*WRITTEN INSTRUCTION*:
Return the lines from the one containing "Toggle the bookmark star in the address bar" up to and including the one containing "Select the teal", reproduced word for word.
GIVEN DATA start
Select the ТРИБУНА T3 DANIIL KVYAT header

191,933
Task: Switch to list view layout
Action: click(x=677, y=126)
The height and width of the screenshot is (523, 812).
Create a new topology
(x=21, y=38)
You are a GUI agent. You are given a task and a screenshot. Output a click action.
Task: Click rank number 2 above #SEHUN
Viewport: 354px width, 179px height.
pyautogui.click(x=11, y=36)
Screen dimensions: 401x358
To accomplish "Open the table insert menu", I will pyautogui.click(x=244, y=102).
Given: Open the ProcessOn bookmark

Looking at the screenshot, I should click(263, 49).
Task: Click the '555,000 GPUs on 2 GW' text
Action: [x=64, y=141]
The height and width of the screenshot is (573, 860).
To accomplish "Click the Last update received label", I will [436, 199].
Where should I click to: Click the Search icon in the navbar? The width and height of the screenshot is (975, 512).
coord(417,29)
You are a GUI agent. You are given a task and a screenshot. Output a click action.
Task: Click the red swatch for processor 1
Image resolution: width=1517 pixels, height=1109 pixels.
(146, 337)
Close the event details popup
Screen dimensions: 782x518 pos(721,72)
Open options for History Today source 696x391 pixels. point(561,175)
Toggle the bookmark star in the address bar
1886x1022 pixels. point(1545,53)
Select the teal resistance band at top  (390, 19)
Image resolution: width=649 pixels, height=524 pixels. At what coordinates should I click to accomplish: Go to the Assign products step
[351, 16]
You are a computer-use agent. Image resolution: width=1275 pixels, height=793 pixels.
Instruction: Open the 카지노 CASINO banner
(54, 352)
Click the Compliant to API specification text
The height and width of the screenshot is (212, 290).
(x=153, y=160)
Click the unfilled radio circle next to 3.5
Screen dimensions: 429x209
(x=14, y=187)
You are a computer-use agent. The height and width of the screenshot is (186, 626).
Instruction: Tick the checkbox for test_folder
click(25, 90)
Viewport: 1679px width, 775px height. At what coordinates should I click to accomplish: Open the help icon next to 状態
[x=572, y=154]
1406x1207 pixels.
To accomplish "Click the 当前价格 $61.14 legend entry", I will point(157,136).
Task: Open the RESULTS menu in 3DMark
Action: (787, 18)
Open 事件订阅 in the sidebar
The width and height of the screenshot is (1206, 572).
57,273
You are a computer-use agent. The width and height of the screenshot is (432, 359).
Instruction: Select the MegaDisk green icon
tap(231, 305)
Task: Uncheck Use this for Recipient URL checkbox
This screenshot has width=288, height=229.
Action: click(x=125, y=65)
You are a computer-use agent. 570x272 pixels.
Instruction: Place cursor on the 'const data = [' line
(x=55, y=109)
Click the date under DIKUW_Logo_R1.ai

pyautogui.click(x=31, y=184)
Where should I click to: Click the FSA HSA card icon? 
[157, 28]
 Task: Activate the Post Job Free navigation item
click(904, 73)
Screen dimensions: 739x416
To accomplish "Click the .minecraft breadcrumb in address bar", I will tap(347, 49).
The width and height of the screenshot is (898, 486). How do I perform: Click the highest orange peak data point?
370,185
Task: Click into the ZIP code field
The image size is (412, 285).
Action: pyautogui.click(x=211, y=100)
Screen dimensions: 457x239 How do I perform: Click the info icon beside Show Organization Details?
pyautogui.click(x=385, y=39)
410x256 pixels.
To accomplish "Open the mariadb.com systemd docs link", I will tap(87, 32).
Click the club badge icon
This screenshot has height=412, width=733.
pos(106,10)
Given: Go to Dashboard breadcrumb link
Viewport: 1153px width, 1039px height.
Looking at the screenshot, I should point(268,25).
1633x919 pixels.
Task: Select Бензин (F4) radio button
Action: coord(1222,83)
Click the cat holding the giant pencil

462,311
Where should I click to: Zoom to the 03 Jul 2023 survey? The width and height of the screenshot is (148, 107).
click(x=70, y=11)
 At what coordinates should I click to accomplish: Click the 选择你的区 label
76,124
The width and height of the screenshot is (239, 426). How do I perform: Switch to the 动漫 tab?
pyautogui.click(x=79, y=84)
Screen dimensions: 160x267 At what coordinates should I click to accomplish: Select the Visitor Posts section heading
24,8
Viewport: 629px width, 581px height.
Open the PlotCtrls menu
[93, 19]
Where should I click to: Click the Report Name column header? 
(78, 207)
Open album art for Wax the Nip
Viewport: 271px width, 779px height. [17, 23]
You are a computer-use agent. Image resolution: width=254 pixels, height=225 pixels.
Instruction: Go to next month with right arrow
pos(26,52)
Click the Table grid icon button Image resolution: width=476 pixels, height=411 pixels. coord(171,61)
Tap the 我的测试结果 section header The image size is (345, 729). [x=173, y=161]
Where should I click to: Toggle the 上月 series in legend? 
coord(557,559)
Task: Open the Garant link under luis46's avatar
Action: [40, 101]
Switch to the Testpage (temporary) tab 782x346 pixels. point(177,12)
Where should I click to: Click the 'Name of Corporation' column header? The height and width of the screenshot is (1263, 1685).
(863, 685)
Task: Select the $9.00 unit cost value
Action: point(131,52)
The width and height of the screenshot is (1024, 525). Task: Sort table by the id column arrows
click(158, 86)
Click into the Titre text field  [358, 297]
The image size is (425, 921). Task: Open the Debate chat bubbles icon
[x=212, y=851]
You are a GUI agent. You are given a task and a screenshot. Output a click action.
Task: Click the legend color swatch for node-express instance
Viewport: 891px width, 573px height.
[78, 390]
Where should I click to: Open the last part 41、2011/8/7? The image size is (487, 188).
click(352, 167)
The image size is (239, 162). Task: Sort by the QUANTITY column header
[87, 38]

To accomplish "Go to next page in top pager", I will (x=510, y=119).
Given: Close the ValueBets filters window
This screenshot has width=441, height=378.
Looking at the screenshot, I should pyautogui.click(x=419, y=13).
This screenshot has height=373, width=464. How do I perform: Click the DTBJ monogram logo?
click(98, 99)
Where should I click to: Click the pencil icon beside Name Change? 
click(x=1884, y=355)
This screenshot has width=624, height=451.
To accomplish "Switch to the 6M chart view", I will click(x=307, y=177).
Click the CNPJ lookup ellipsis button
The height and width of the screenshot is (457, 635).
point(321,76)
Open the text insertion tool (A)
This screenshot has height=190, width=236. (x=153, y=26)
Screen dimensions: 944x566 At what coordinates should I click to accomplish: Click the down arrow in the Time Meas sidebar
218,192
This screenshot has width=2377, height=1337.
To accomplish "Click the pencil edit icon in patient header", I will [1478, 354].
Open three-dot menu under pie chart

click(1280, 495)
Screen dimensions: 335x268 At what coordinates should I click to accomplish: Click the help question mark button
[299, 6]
GIVEN DATA end
*CORRECT RESPONSE*:
Toggle the bookmark star in the address bar
1886x1022 pixels. point(1545,53)
Select the teal resistance band at top  (390, 19)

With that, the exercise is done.